Sometimes I want to sit down and build that system, but I resist that urge. Why?
To get the baser reason out of the way: because not trying ensures that I won't fail. For the more fundamental reason, though, I have come to distrust systematic thinking.
I find relations to be more personal than nouns. When we observe phenomena we tend to observe them in largely the same way - that is when we talk about them we don't seem to spend much time squabbling over, say, the blueness above us or the greenness beneath us. We don't squabble terribly much when we observe common relations, like the being-on-top spatial relation between a cat and a rug or the prior-to temporal relation of Abraham Lincoln to Barack Obama. But we do notice increased squabbling around the point where we discuss relation, like discussing the similarity relation between a given lasagna and a given pizza. We are left in dark and confusing territory when we begin discussing causal relations, like bad parenting, destructive culture, genetic predisposition, and mental disorder in relation to a given committed crime. Then we enter into full-on war when we discuss the proportional relations like the balance of strength and speed in successful martial arts strategies.
We find some relations which rely heavily on common, public appearance and phenomena, like spatial relations. Then we find relations which seem to be based largely on personal intuition and seem to be perceived much differently depending on the one who perceives. Sometimes these latter relations can be cast in a way that can be publicly measured, sometimes they cannot.
In terms of system building, it seems inevitable that much of the scaffolding will be made of these personal relations. Perhaps to me we have to start with the absurdity of human existence, or perhaps we have to start with the question of what can be known, or we can ask how we follow God in a modern age, or we can ask what is the Good.

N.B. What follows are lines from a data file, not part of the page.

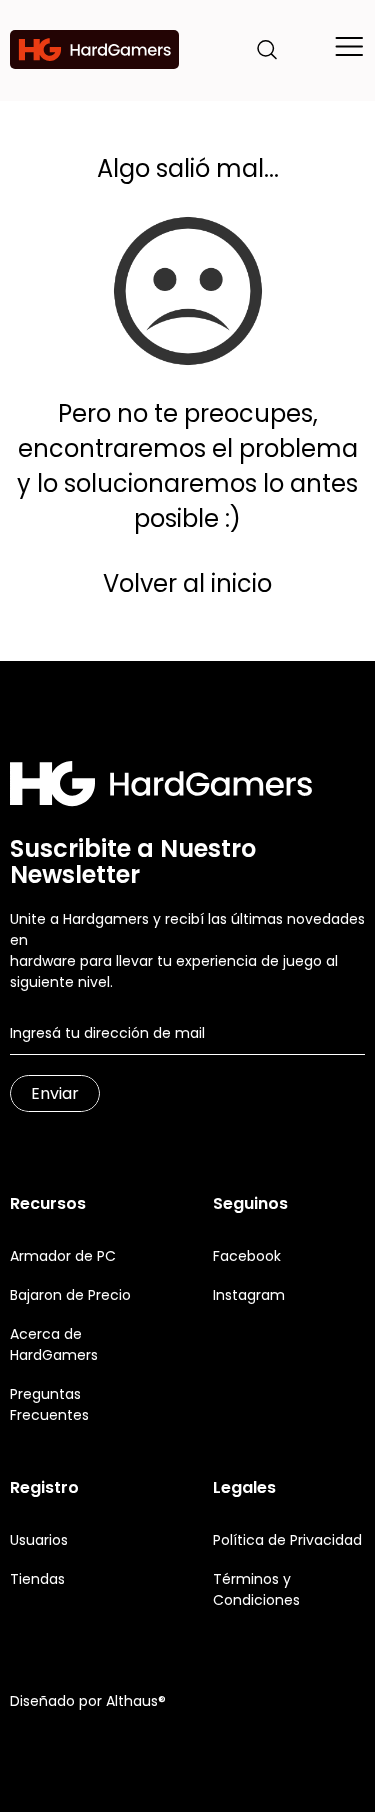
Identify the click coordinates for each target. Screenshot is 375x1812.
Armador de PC (63, 1256)
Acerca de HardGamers (54, 1344)
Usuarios (39, 1540)
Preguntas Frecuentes (49, 1404)
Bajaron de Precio (70, 1295)
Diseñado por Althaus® (88, 1701)
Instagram (249, 1295)
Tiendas (37, 1579)
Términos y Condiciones (256, 1589)
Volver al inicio (187, 583)
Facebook (247, 1256)
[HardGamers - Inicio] (94, 49)
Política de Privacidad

Perhaps I say that this starting question (whichever one I choose) has a primacy relation to all other questions, my question must be asked first. Of course there is no appearance that we can measure to see if this is true, and there is no shortage of people submitting alternative questions that they claim has a primacy relation. The system becomes deeply personal, less and less available to other people living their lives.
Or, to put it in a another way: perceived abstract relations contain something personal to the speaker. The bigger the relation, the more personal it becomes. The more personal it becomes, the more alien it is to other people. So whereas my little isolated relations and games contain a little that is personal and offers itself to other people as eager, helpful tools, if I were to turn them into a large system it would taste so much like me that only those who happen to like my flavor would be able to thrive living by my system.